Where's the Money Coming From?

The government's plan to enable areas to spend on the social inclusion and anti poverty agenda through efficiencies elsewhere begins to look a little hollow given what's effectively a reinforced ringfence on the PTB (predicating it on the completion of NDTMS returns and the treatment plan for the first time last year), but maybe they could lead the way by enabling people to begin to deploy some of their other budgets more imaginatively - and with greater sensitivity to local need.

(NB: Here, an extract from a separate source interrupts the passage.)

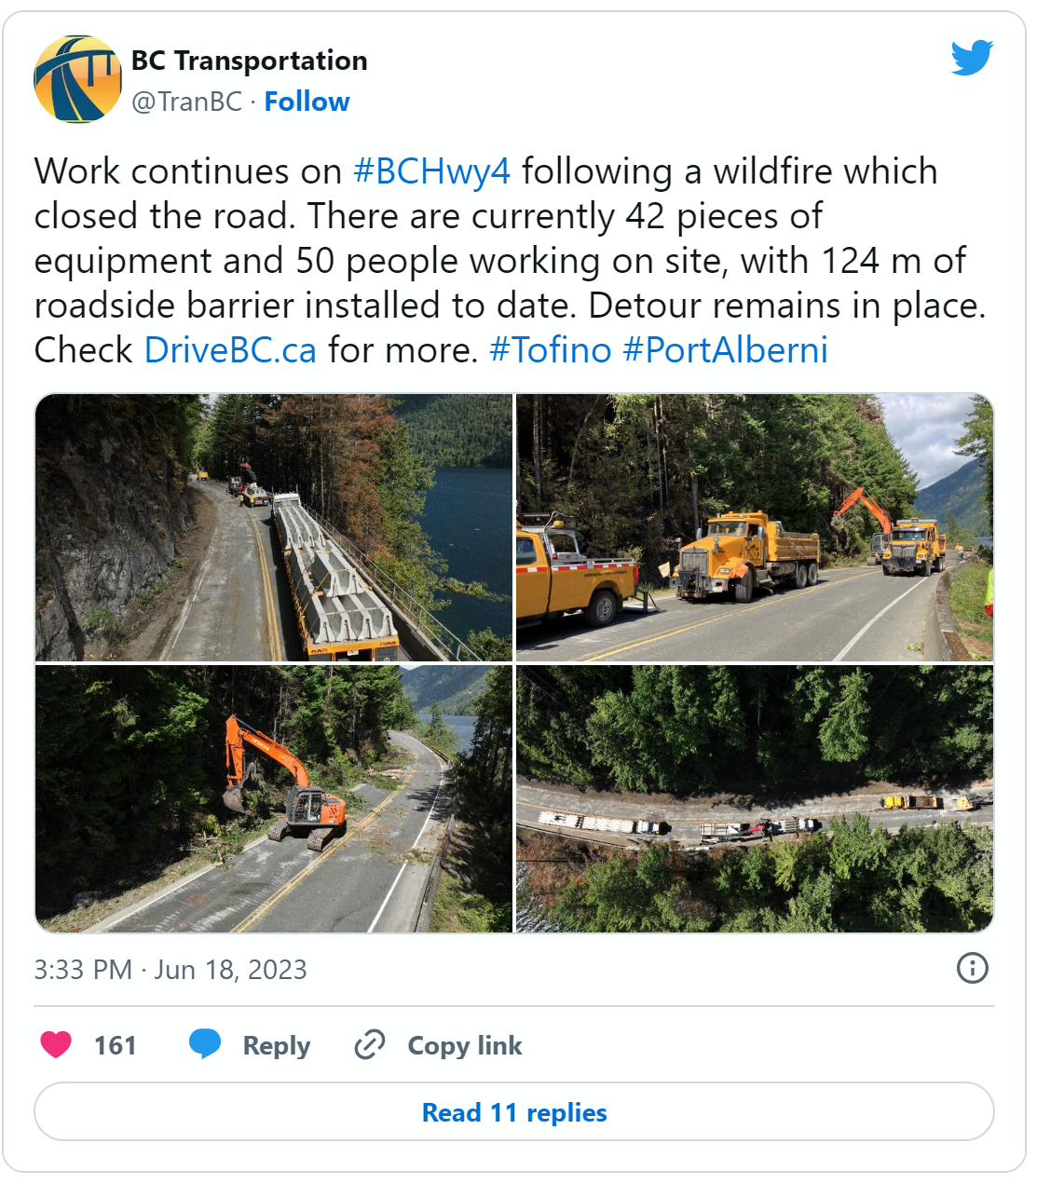Screen dimensions: 1037x1184
Task: Click the chain copy link icon
Action: (370, 1045)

The administration of DIP - as I discovered during a number of consultation events last year - is cumbersome, expensive, ineffective and verging on the fetishistic in some places. Repeated Required Assessment, unneccesary and hugely expensive testing and obsessive data collection have not improved outcomes - but they have kept a lot of people busy. As Rod Morgan pointed out in his
Kings College report last week, our efforts to formalise informal disposals almost always end with outcomes that have been both more expensive to reach and are less effective for the individual and society. While we know DIP can be effective, it has most impact on the small group of very prolific offenders rather than the wide group it currently somewhat inexpertly "grips". DIP was initially posited as a way of preventing crime, preventing reoffending. There is little or no evidence to suggest any substantial success on these terms. What DIP has instead become is an inflexible and in many cases inappropriately intensive offender management programme with costs that I'd lay money outstrip those of comparable properly targeted mainstream programmes. Disinvesting in DIP programmes wholesale is probably inadvisable for a number of reasons. But as contracts for DIP projects end, enabling local partnerships to tackle the issues that underlie crime and problematic drug use by shifting their resources and planning and establishing initiatives like intermediate labour market schemes, like P2W, like self management housing projects - and bringing in some of the best DIP practice around rent deposits and intensive family support could make a real difference.

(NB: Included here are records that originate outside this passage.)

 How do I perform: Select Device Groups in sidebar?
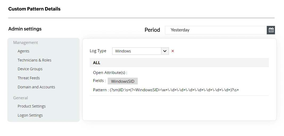click(x=30, y=69)
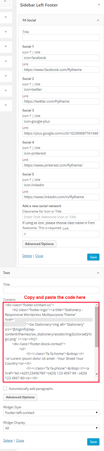This screenshot has width=104, height=451.
Task: Click Delete link in YA Social widget
Action: coord(27,256)
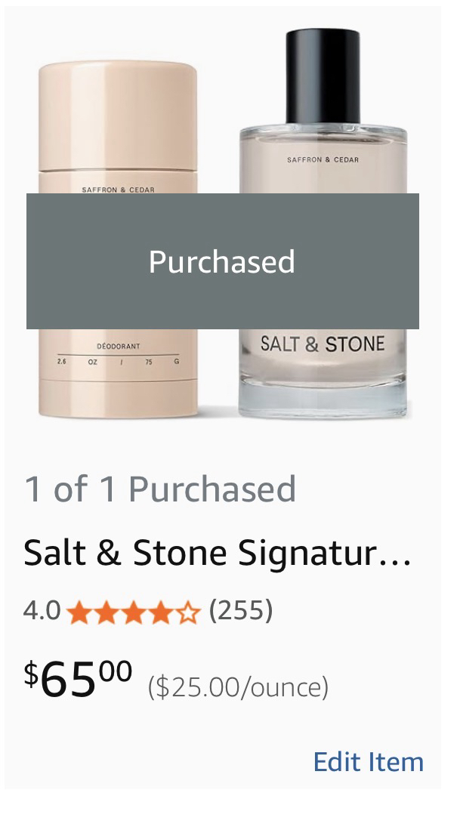This screenshot has height=830, width=460.
Task: Click the perfume bottle product image
Action: coord(323,378)
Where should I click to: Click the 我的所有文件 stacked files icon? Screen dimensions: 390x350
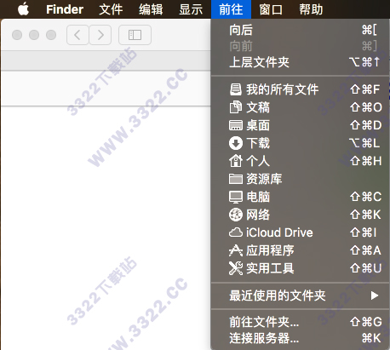pos(236,89)
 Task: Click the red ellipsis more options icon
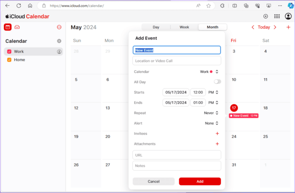59,27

However we do it, now surely is the time to address the problems that may be coming our way - with providers and workers playing a key role in identifying partnerships outside the drugs field and with the wider community to prevent the numbers experiencing real problems with drugs increasing by reinforcing the protective factors we know make such a difference. The recession may not happen. Unemployment may stabilise. Child poverty may after all decrease and we may all be able to go on as normal. But if the recession moves the way its predicted and drug use increases and changes as some have predicted, if we've done nothing to protect the most vulnerable communities, we'll be a long time trying to dig ourselves out of it. But we must have learned a lot from the last recession - there's a chance we can make a better go of it this time around.

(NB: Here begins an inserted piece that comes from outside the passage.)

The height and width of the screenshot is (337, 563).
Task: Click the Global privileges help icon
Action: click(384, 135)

I came into the drugs field in Liverpool in the 80's as a detached needle exchange outreach worker. I worked on three large North Liverpool Housing Estates. The links between poverty and drug use were undeniable. But it wasn't just financial poverty but poverty of expectation, experience, ambition, opportunity. At its peak on one particular estate prevalence estimates were suggesting that over 85% of the 18 - 25 year old age group were using gear. It was exceptional not to be on heroin. Much as I loved my work and felt privileged that people would let me in (usually only to be fair if I was carrying a nice big box of clean works and some condoms) I would not want to go back there and I wouldn't wish those problems on any community. Not even one of bankers.